As you see, you can add arbitrary children to a new scene using a Scene.Builder class’s methods. Acts and Scenes under a new Scene can communicate with each others through “context variables” at runtime.

The Builder#add(...) method can take at most three parameters. An output field name from a child ActionFactory to be added, the child ActionFactory, and an input field name to the action factory. When the output field name or the input field name is omitted, a constant “default context variable name” will be used.

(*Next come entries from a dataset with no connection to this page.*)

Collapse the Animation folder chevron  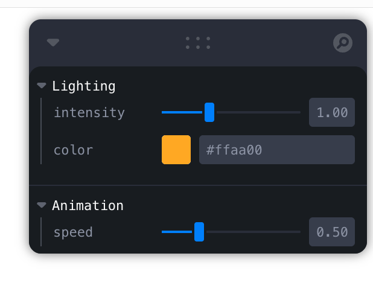42,205
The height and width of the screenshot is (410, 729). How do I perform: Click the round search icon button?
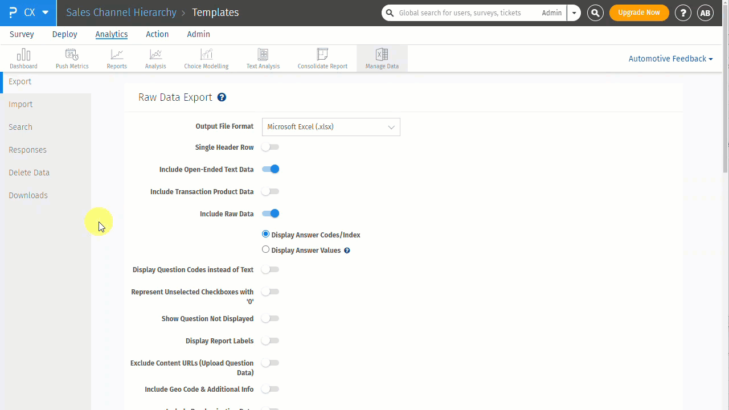[x=595, y=13]
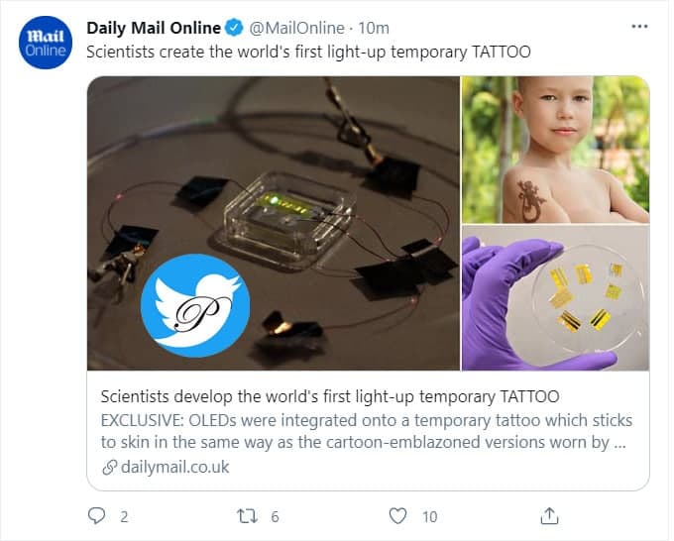Click the @MailOnline handle
674x541 pixels.
pyautogui.click(x=293, y=28)
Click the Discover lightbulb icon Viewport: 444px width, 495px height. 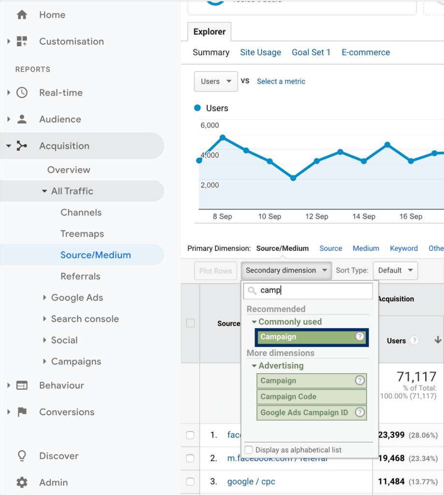coord(22,456)
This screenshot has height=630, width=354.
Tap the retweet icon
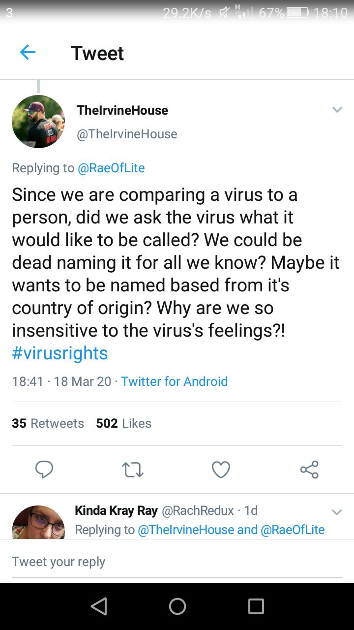coord(132,470)
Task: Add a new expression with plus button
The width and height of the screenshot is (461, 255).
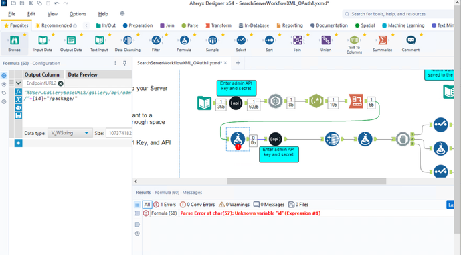Action: (18, 143)
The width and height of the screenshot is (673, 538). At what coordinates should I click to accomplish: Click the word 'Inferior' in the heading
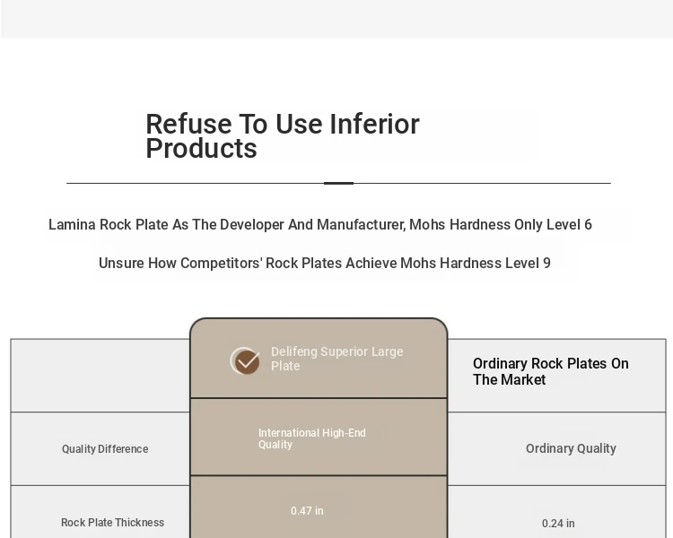point(374,125)
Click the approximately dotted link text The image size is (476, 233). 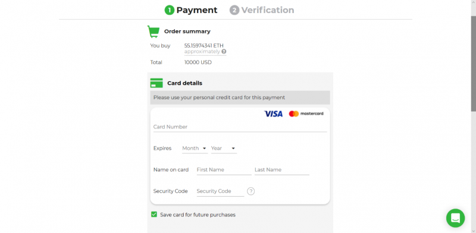(202, 52)

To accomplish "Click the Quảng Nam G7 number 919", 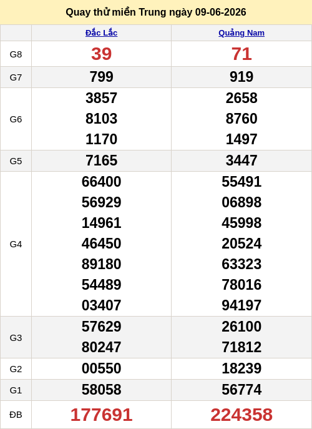I will [x=241, y=77].
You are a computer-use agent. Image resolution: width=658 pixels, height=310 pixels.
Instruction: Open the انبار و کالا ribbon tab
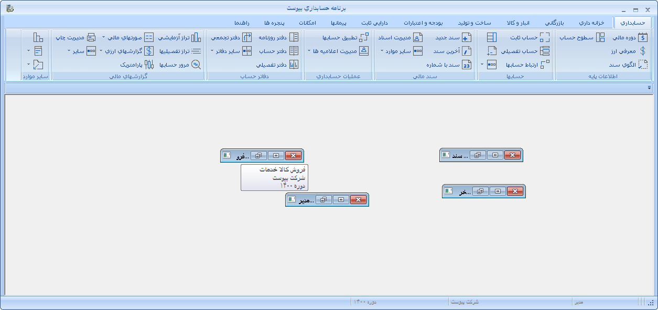pos(519,23)
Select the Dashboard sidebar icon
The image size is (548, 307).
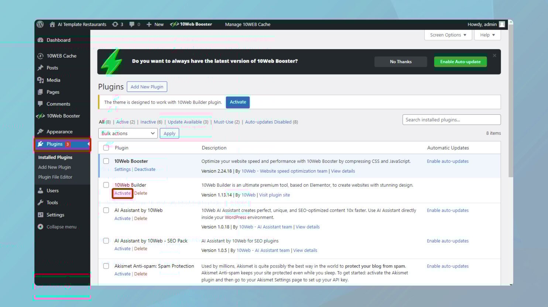coord(41,40)
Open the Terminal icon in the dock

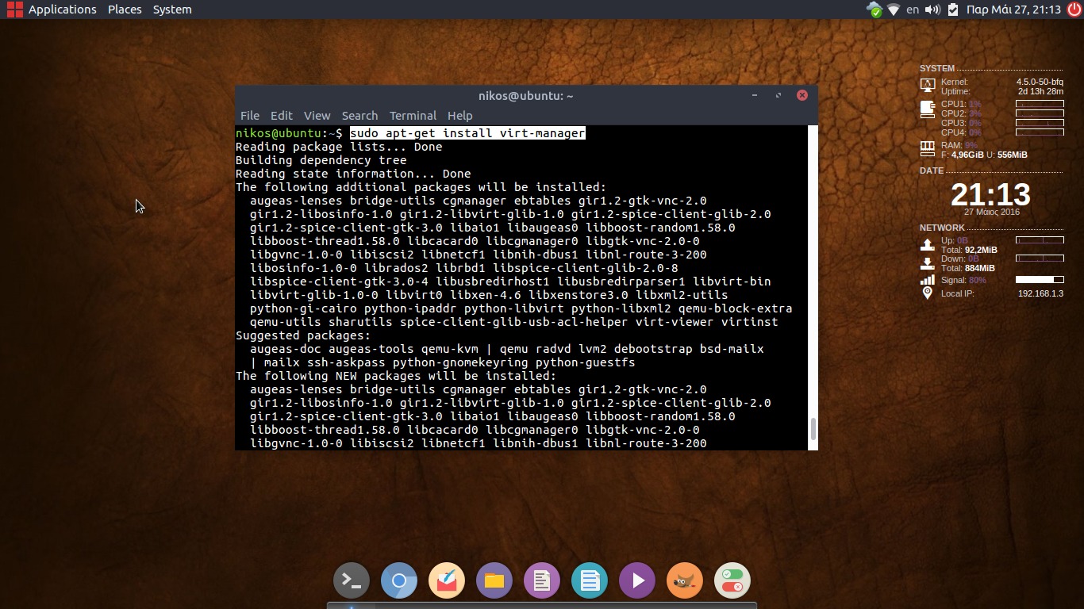[352, 580]
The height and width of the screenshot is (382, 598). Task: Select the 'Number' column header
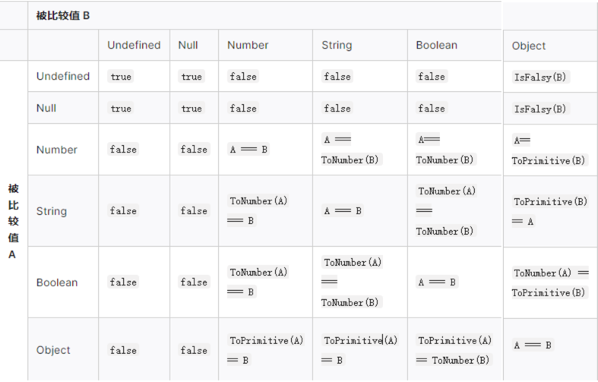click(248, 45)
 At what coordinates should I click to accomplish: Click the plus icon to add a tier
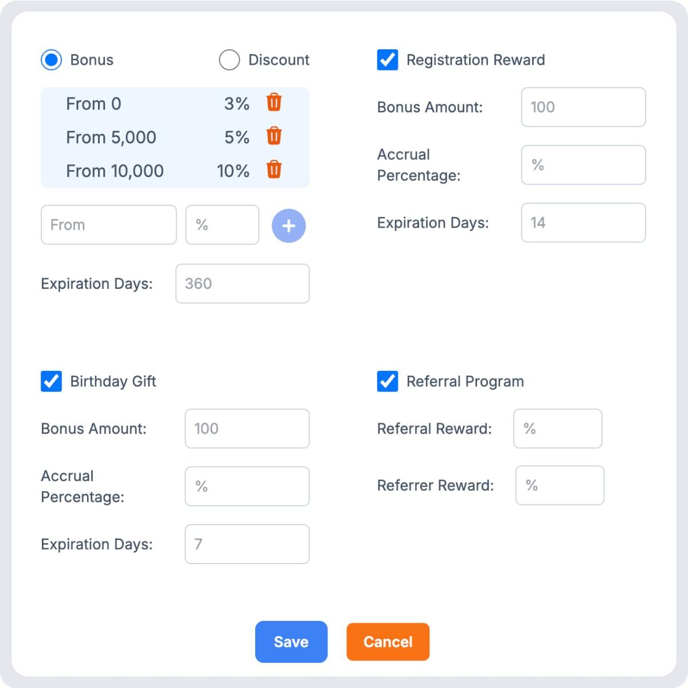[x=288, y=225]
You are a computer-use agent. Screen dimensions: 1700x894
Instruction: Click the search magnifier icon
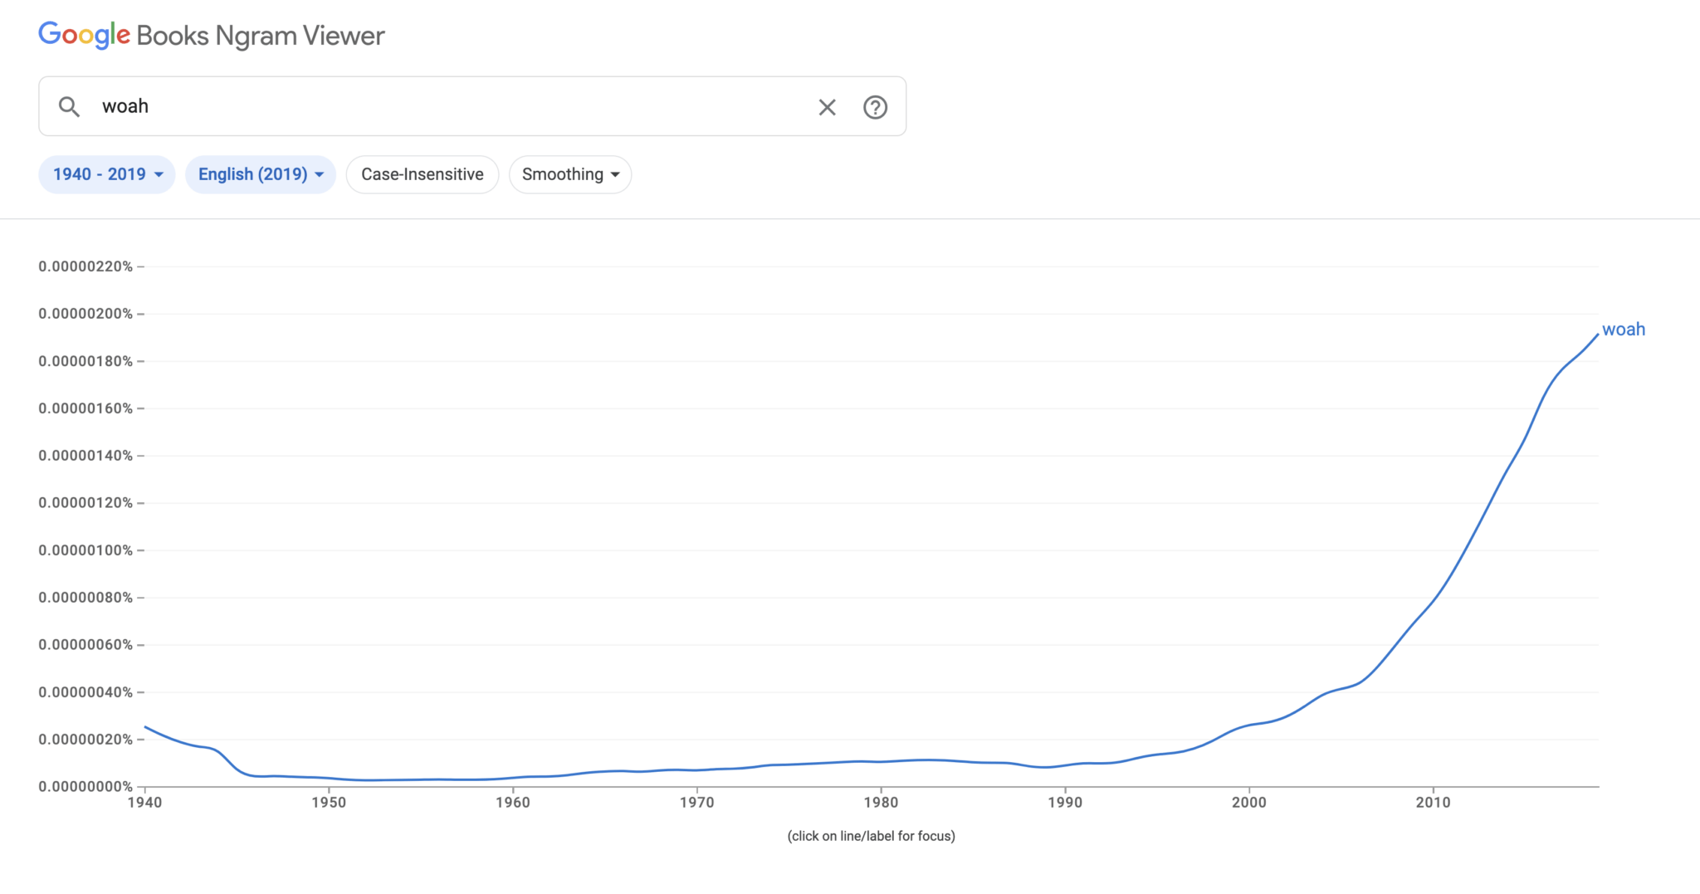pos(69,107)
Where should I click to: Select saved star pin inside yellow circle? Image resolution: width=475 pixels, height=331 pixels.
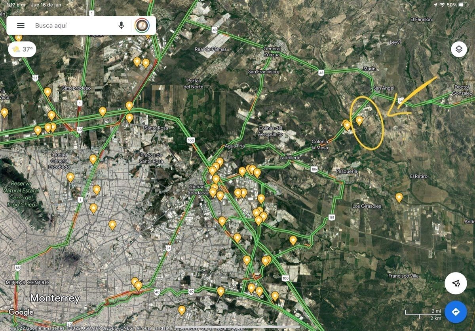click(359, 120)
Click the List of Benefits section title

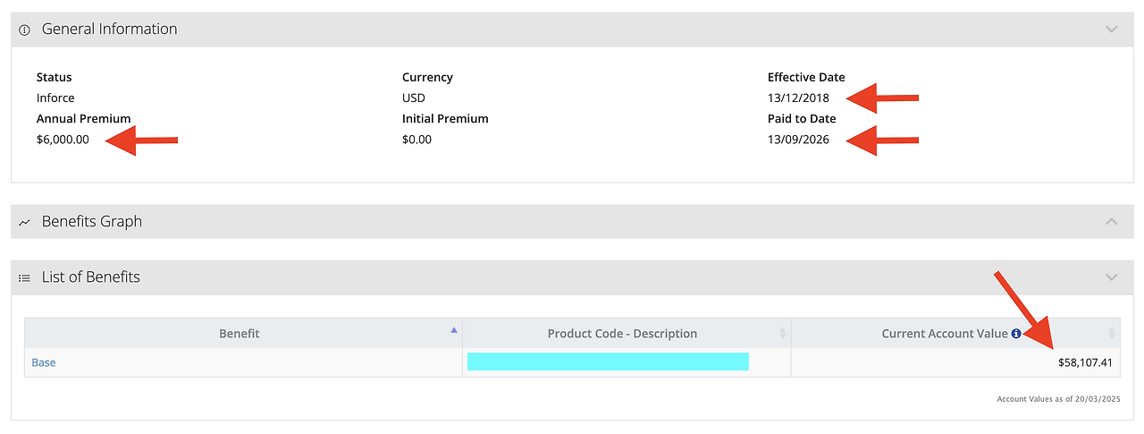[x=91, y=277]
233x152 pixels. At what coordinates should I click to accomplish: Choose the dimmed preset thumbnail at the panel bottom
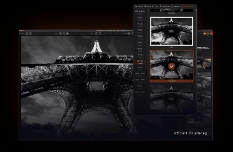[171, 98]

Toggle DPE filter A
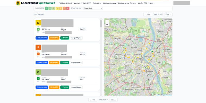[x=46, y=8]
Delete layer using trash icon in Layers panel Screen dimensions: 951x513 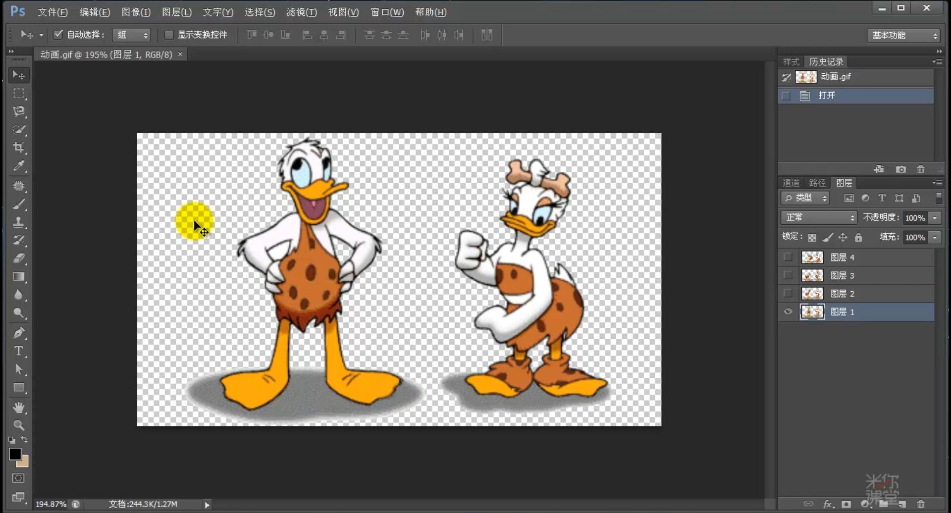click(920, 504)
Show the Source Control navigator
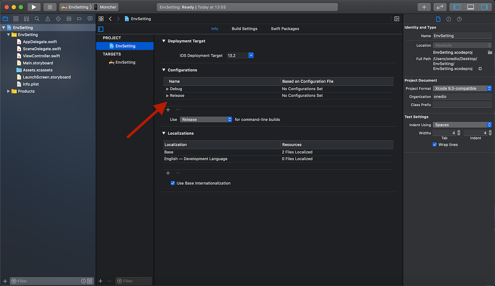Viewport: 495px width, 286px height. [16, 19]
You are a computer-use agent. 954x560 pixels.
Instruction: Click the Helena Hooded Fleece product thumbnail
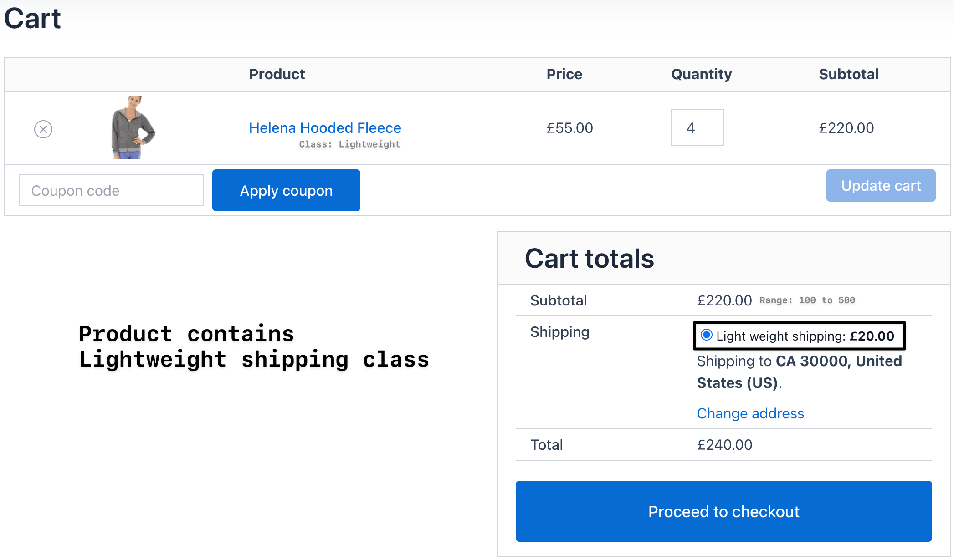tap(133, 127)
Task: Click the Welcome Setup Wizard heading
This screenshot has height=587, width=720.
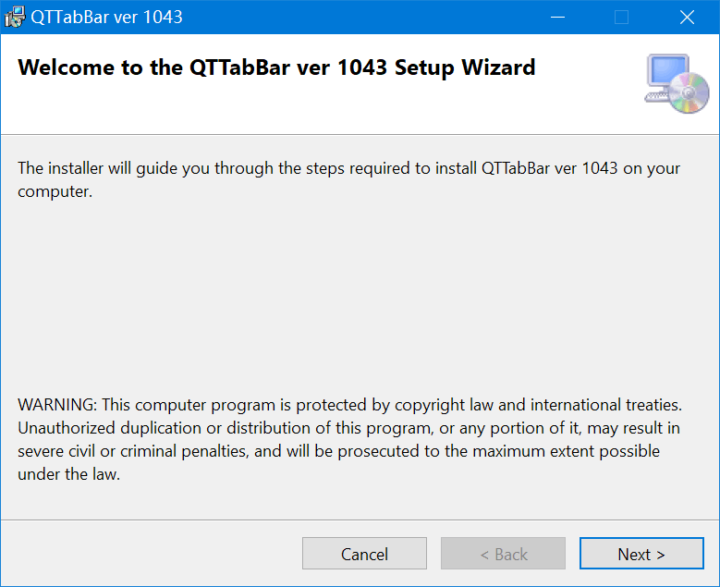Action: pos(276,68)
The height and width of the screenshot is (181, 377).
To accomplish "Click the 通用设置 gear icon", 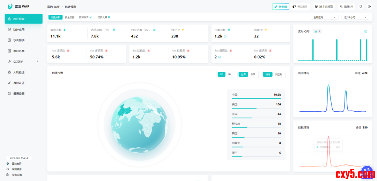I will point(9,94).
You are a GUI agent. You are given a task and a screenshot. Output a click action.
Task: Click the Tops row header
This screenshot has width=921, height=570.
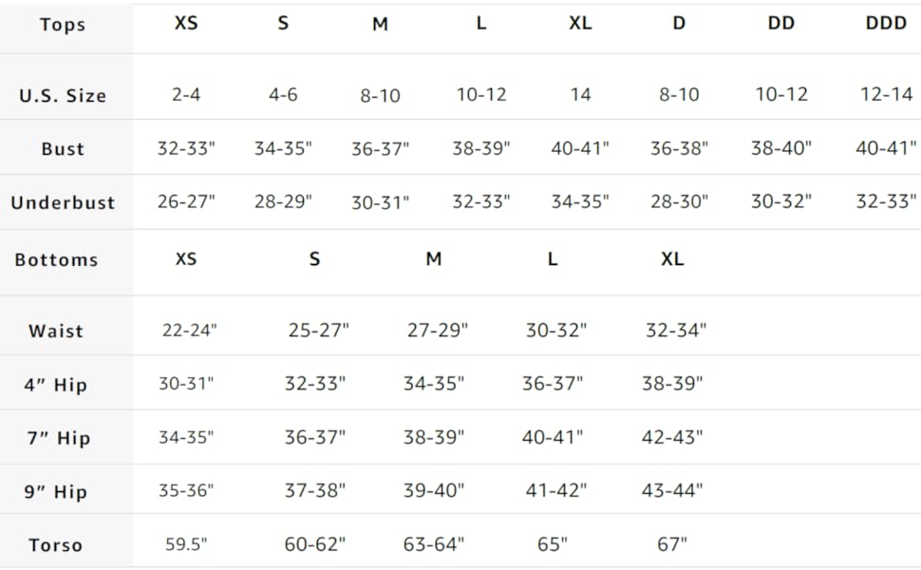pyautogui.click(x=63, y=25)
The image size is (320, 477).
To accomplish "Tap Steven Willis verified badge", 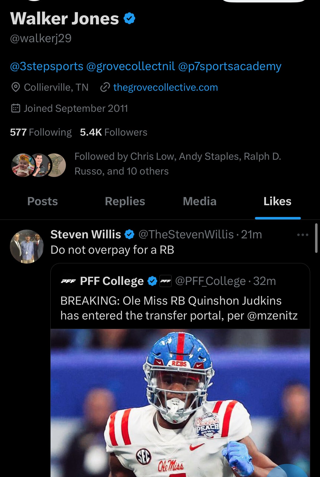I will point(129,235).

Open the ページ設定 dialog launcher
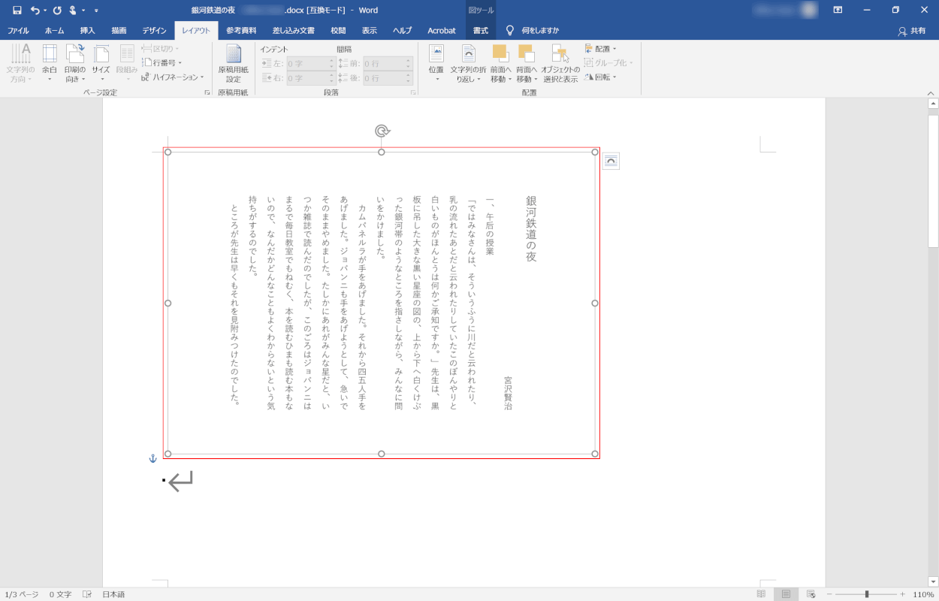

To define a function with multiple parameters, we need “currying” mechanism, which is not supported as of now.

Test Object

Test Object is a concept to model the entire test, which consists of setupAll, setUp, main, tearDown, and tearDownAll action factories. It is created by the test extension of InsDog internally and users do not need to create it by themselves in usual use cases.

Action Compiler Pipeline

In order to modify/decorate the execution-time behavior of actions, InsDog has “Action Compiler” mechanism.

graph LR
    TestObject
    TestObject --> baseSetUp
    TestObject --> setUp
    TestObject --> main
    TestObject --> tearDown
    TestObject --> baseTearDown
    AutotestExtension
    TestClass
    ExecutionCompiler
    actionTrees
    testResults("Test Report (surefire)")
    ActionPerformer
    Execution
    
    subgraph actionTrees
        afterEach
        tests
        beforeEach
        afterAll
        beforeAll
    end
    ExecutionCompiler -- read --> TestObject
    ExecutionCompiler -. create .-> Execution
    Execution --> beforeAll
    Execution --> beforeEach
    Execution --> tests
    Execution --> afterEach
    Execution --> afterAll
    AutotestExtension -- 1: read annotations --> TestClass
    AutotestExtension -. 2: compose a play object .-> TestObject
    AutotestExtension -. 3: instantiate execution compiler .-> ExecutionCompiler
    AutotestExtension -- 4: request compilation --> ExecutionCompiler
    AutotestExtension -- 5: request performing action --> ActionPerformer
    ActionPerformer --> actionTrees
    ActionPerformer -.-> testResults

Execution Compiler compiles trees of ActionFactories into trees of actions, which can be performed by ActionUnit. By replacing a default execution compiler with a custom one, you can control how your test is executed.